A.Bema’s bonding costs will be higher than Aquarius’s.

B.Bema will have a lower degree of operating leverage than does Aquarius.

C.Bema will have a lower percentage of tangible assets to total assets than does Aquarius.

  1. Based on Exhibit 1 and White’s notes, which of the following is most consistent with White’s conclusion regarding Garth’s announcement?

A.Garth has more business risk than does Holte.

B.Garth invests significantly less in research and development than does Holte.

C.Garth has a more highly developed corporate governance system than does Holte.

[Reference: CFA Institute study material, Volume 3(Corporate Finance) , Reading 23,Practice problem]

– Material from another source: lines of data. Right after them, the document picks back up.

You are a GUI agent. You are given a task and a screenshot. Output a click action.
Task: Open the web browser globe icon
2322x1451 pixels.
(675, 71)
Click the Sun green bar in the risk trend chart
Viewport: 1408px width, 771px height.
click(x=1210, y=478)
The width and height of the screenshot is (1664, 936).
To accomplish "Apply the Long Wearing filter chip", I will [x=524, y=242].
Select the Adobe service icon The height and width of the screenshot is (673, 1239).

It is from the EOC of corporate finance , reading 23. I dont get the underlying insight behind these two questions. Please help me to realize. Any help is appreciated. I am looking forward to getting some idea from others,specially fromm Sir s2000 magician.

Thanks in advance.



I got those two right. Here’s how my rationale:

White’s conclusion is that Bema’s market value will fall following the increase in debt/equity. In general, as leverage increases, the market value increases too, except when the PV of financial distress is too high. Here, a low operating leverage means the interest expenses are low (ie. low financial distress), which is goes against White’s statement.

Regarding Gareth, it’s simpler. White warns us that Gareth should keep it’s D/E ratio lower than Holte. It simply means that Gareth has less “operating power” than Holte in terms of sustaining this new debt financing. Business risk is the only logical answer here, as we both know that if business risk is high (=/= financial risk), debt servicing can become a problem.